Disk Hygiene
Prevent disk and inode exhaustion with a role that bundles five focused configcrates. Each configcrate enforces one cleanup policy — assign the whole role or pick individual configcrates.
The Role
# stacks/roles.vgo
roles:
- name: disk-hygiene
configcrates: [logrotate, journal-cap, tmp-aging, package-cache, docker-prune]
Assign it to a node:
match:
- pattern: "*.web.example.com"
roles: [bastion, disk-hygiene]
Configcrates
logrotate (already exists)
Installs logrotate and enforces rotation for /var/log/*.log and /var/log/*/*.log. Many service configcrates (nginx, postgresql, haproxy, etc.) ship their own logrotate resources — this configcrate covers the system-wide catch-all.
journal-cap
Drops a systemd-journald config into /etc/systemd/journald.conf.d/ that caps total journal size and retention:
vars:
journal_max_use: "500M" # max disk space for journal files
journal_max_retention: "30day" # delete entries older than this
Notifies systemd-journald to reload after changes.
tmp-aging
Writes a tmpfiles.d config that removes old files from /tmp and /var/tmp:
vars:
tmp_max_age: "7d" # /tmp cleanup threshold
var_tmp_max_age: "30d" # /var/tmp cleanup threshold
Enforced by systemd-tmpfiles-clean.timer (runs daily on most distros, no extra service needed).
package-cache
OS-family conditional — prevents stale package downloads from accumulating:
- Debian/Ubuntu: Sets
APT::Periodic::AutocleanIntervalso apt removes superseded.debfiles every N days (default 7). - RHEL/Fedora: Sets
keepcache=0indnf.confand runsdnf clean allif the cache exceeds 500 MB.
docker-prune
Creates a systemd timer that runs docker system prune -af on a schedule.
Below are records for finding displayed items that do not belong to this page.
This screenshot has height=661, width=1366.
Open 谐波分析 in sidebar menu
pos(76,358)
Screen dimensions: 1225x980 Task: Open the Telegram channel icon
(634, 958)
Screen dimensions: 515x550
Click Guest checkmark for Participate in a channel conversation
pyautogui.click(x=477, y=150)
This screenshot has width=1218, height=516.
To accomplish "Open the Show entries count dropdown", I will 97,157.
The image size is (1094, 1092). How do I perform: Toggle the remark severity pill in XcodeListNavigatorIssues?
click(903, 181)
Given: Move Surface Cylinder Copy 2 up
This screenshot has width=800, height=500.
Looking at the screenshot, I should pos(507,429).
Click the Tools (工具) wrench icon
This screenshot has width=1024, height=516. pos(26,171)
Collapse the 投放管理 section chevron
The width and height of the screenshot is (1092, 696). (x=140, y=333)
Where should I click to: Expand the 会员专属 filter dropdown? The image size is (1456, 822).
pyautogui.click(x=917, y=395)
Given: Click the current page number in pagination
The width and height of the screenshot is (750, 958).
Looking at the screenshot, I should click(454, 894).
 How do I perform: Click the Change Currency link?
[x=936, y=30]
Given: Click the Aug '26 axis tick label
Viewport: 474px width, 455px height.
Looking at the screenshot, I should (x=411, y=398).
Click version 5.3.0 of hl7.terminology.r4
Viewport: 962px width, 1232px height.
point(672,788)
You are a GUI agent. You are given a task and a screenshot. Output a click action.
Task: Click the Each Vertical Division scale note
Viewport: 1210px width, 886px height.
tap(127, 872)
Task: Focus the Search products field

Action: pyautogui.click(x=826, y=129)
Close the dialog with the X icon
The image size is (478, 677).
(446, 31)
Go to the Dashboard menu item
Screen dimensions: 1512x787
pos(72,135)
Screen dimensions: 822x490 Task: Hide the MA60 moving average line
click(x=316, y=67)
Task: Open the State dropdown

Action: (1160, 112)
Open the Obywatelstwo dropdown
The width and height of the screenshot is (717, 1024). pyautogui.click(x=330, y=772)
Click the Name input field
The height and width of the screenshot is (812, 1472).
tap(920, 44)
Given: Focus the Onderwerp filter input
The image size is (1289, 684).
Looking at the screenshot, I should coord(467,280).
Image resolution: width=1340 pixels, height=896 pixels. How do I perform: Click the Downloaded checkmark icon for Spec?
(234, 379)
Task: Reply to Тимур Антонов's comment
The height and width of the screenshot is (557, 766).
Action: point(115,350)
Removes stopped containers, dangling images, unused networks, and build cache older than prune_age:
vars:
prune_age: "168h" # 7 days
prune_schedule: "weekly" # systemd OnCalendar value
All resources are gated with when: "has_command('docker')" — the configcrate is a no-op on machines without Docker.
Per-node overrides
Override vars from the match block or from common.vgo:
match:
- pattern: "build-*.ci.example.com"
roles: [disk-hygiene]
vars:
journal_max_use: "200M"
tmp_max_age: "1d"
prune_schedule: "daily"
prune_age: "24h"
What this doesn't do
This role enforces preventive policies — it configures the system so disk usage stays under control. It does not:
- Scan for and delete arbitrary large files. Use
vigocli queryto find large files across the fleet when an alert fires. - Alert on disk/inode thresholds. That's the job of the disk trait collector + server-side alerting (webhooks/SMTP).
- Replace service-specific logrotate configs. Service configcrates (nginx, postgres, etc.) manage their own log rotation. This role handles system-wide defaults.